If your physician determines depression and/or anxiety is at play, antidepressants may help. Research has shown that some antidepressants prescribed to the general population also work well for PD, too. For example, Paxil (paroxetine) and Effexor (venlafaxine XR) were shown to be safe for PD patients—and didn’t worsen motor function. “Most antidepressants will help with anxiety, too, but about a third of patients with anxiety may need another medication, either dopamine-based or a neurochemical substrate,” says Dr. Pontone.
Bottom line: You have to speak up. Medication can improve quality of life, but Dr. Pontone stresses that doctors can’t treat a problem if they don’t know it exists. Research has shown that only 20% of PD patients with depression receive treatment for it.
Caring for the Caregiver
While these symptoms can be confusing and upsetting when you’re the patient, they can be traumatic and overwhelming for caregivers to witness and manage. “We see accelerated caregiver burnout when the patient has psychosis,” says Dr. Schwartz. One study published in Translational Neurodegenerational found that caregivers’ feeling of burden increased as the patients cognitive status declined.
“It’s very difficult when you see your spouse’s personality changing and feel like you’re slowly losing the person you’ve known for decades,” he says. If you’re starting to notice symptoms in your loved one, the first step is a neurological consultation to see if there are medication strategies that may help with symptoms.

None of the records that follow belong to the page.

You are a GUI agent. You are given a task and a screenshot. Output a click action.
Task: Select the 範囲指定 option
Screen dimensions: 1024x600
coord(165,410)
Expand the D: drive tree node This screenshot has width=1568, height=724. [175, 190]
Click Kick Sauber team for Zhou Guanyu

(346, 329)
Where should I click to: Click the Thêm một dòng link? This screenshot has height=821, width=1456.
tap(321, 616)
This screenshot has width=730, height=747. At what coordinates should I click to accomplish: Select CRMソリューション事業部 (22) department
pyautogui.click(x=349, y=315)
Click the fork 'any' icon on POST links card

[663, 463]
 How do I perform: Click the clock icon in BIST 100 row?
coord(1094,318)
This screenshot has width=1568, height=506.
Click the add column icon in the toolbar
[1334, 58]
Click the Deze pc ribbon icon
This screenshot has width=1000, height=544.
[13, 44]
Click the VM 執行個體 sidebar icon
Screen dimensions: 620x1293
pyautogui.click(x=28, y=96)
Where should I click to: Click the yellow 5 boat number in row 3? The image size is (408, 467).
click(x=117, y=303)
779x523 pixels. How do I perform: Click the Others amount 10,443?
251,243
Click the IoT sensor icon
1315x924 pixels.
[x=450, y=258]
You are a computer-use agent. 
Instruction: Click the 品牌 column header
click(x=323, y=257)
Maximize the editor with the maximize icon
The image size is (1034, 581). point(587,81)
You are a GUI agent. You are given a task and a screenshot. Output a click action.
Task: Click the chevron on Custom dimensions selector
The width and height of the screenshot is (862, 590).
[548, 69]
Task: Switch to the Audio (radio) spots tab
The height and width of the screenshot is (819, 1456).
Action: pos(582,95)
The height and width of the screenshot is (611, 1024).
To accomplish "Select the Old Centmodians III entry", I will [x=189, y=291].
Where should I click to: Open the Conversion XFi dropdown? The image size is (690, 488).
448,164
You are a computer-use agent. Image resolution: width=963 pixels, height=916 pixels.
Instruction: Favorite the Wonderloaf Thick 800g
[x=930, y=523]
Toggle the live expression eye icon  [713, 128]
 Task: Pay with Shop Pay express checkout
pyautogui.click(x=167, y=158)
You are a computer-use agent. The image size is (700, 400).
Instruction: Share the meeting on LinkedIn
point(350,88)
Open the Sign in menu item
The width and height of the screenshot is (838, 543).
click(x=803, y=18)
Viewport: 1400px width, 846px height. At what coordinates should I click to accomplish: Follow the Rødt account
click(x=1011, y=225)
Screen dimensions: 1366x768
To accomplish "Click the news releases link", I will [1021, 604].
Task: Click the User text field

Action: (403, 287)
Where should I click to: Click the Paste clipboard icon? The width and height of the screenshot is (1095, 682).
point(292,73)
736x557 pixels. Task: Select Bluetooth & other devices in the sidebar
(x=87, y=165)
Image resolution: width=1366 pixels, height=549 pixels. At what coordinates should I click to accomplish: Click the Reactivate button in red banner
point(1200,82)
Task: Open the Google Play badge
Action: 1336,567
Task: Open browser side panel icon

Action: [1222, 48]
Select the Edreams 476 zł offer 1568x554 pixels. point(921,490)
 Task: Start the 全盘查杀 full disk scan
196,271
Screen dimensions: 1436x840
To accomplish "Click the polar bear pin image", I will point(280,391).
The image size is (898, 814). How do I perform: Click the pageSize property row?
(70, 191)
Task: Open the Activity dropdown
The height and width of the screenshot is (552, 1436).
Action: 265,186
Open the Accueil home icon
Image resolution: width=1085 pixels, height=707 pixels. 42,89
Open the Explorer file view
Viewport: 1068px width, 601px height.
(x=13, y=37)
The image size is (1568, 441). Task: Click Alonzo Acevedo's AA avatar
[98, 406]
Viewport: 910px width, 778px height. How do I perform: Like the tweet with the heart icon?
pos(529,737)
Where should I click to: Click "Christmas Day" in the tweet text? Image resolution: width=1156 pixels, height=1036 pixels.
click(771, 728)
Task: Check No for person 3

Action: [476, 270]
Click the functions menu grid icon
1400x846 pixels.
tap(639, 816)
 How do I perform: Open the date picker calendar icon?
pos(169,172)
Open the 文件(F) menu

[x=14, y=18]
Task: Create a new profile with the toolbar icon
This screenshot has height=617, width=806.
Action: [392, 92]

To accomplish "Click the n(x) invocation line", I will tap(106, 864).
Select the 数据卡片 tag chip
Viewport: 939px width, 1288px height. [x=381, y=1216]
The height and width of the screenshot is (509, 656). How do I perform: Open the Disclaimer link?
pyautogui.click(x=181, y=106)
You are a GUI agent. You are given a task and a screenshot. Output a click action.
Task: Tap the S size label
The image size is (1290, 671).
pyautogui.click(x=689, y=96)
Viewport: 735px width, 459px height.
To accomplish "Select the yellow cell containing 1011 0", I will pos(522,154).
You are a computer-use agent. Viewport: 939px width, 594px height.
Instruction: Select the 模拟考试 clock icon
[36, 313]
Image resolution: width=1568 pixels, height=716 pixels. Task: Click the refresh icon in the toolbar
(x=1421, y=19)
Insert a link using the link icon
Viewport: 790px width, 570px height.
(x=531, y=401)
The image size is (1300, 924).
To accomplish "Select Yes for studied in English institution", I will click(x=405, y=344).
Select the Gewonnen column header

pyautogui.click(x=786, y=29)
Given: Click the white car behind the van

During an episode of psychosis, it’s best to reassure you’re loved one—but not try to convince them that what they’re seeing isn’t true. “Their hallucinations and false beliefs—their psychosis—appears very real to them, and you can’t talk them out it,” says Dr. Schwartz. That’s often when tension or anger occur. Instead, be reassuring and comforting. Then redirect his or her attention to something else. For example, Dr. Pontone has a patient who continually sees teenagers in the house and tells his wife to ask them to leave. In this and similar nonthreatening cases, the doctor’s advice is not to argue whether or not false visions are real. Instead, turn to a distracting activity or task.
Providing structure may help, too. “We’ve actually found that hallucinations are much more likely in individuals who are unstimulated,” says Dr. Pontone. In other words: The more bored they are, the more likely they are to have them. Structure, routine, and keeping the house well-lit, especially in the evening hours, helps keep your loved one active.
To manage the emotional impact of PD, caregivers should consider joining a group. “We as physicians can help, but we’re not living with it, and we’re often not caregivers of someone who is living with it. My patients and their caregivers find it very helpful to speak with other families that have the same problems,” says Dr. Schwartz. Check with your local hospital, large medical centers, or organizations such as the Parkinson’s Foundation, which supports education and research, but also provides a community for patients and their family members.
What’s been helpful for Valentina and her family is to not only meet each other and their father with compassion, but to practice acceptance. “We have to accept that he’s different. We love him the same, but he’s different,” she says. “I feel like that helps, because then you don’t expect as much.”
Last names omitted to protect patient privacy.